▸ **Exercise description**
Starting with the line that contains "At what coordinates", repeat each line exactly through the final line of the listing. No picture should appear in the copy.

▸ **Data provided**

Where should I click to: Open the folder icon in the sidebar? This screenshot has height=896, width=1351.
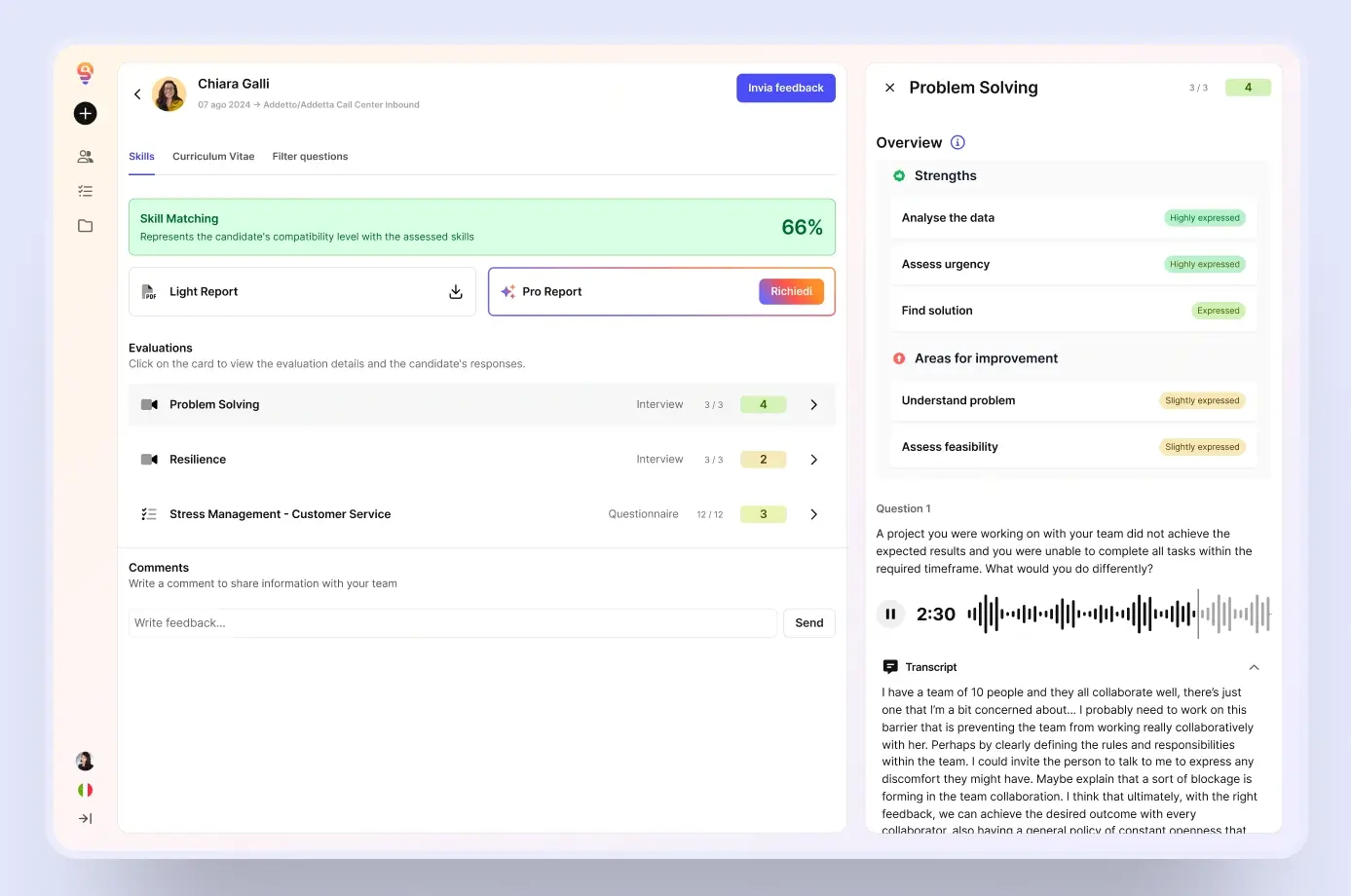(x=85, y=225)
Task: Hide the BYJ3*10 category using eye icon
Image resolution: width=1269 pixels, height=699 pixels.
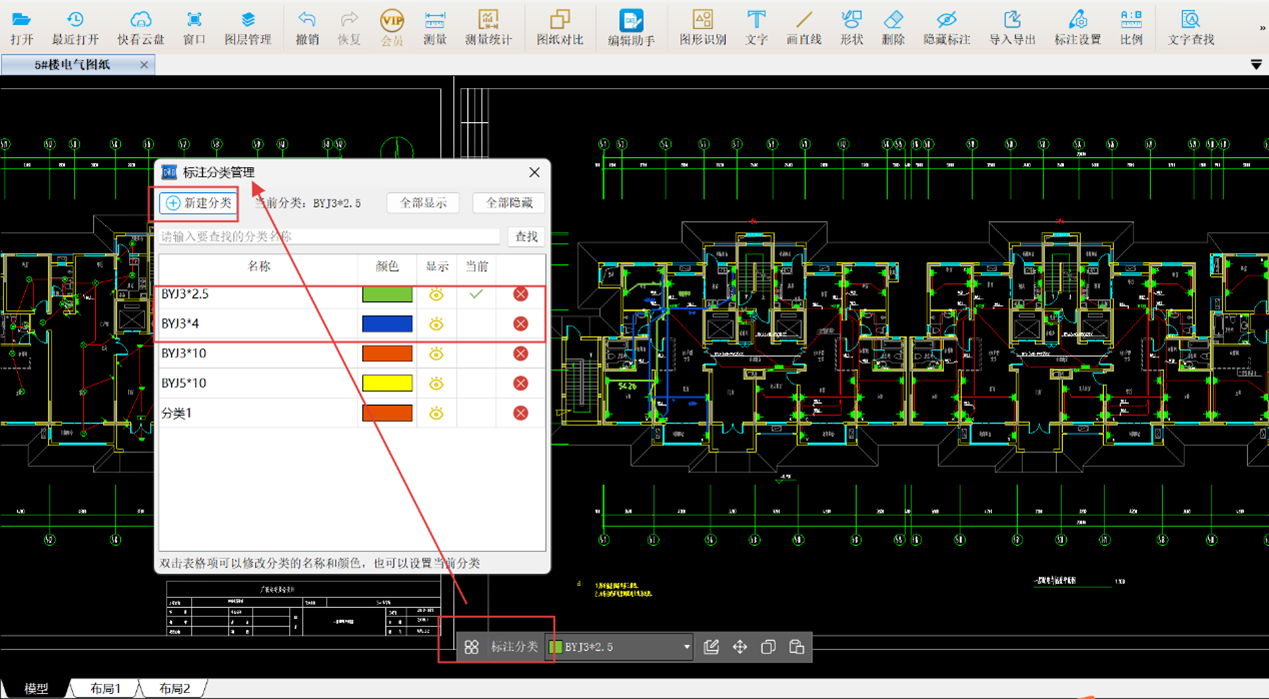Action: pyautogui.click(x=436, y=354)
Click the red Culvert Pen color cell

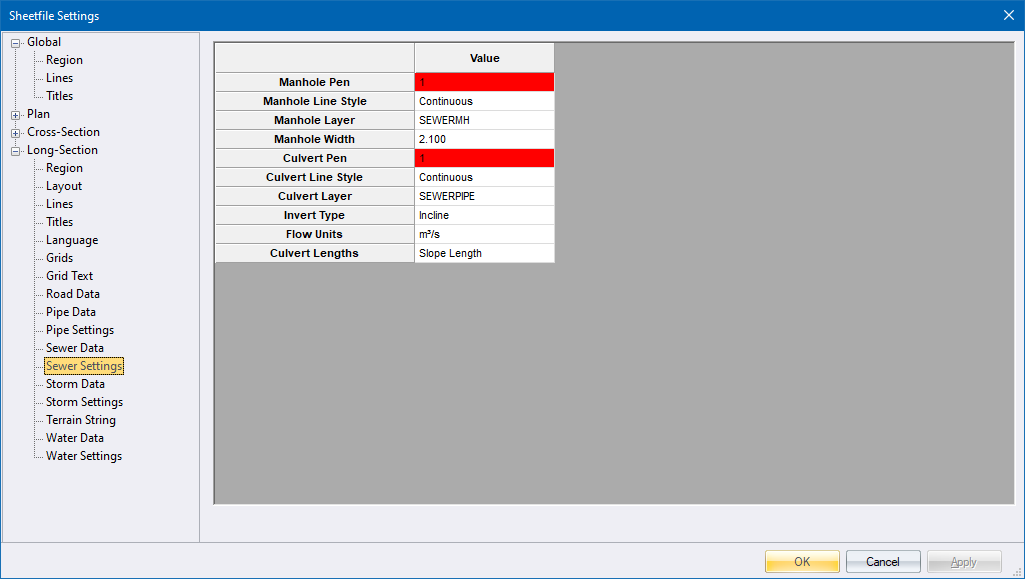[484, 158]
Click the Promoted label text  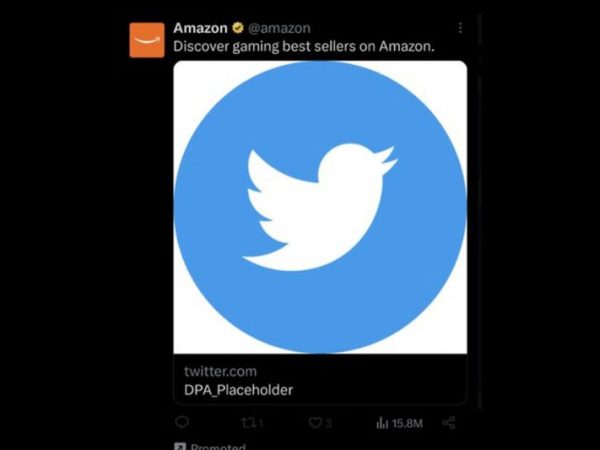(218, 447)
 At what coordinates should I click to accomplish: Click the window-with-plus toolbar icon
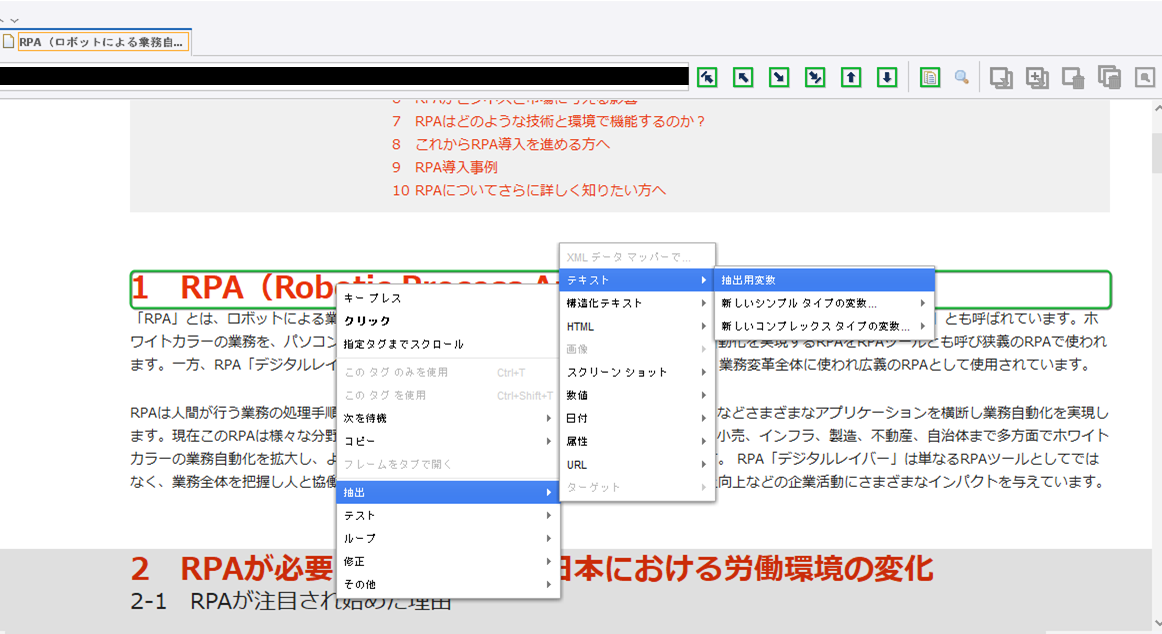click(x=1037, y=77)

▸ **Exercise response**
 At what coordinates should I click to accomplish: Click the window-with-plus toolbar icon
click(x=1037, y=77)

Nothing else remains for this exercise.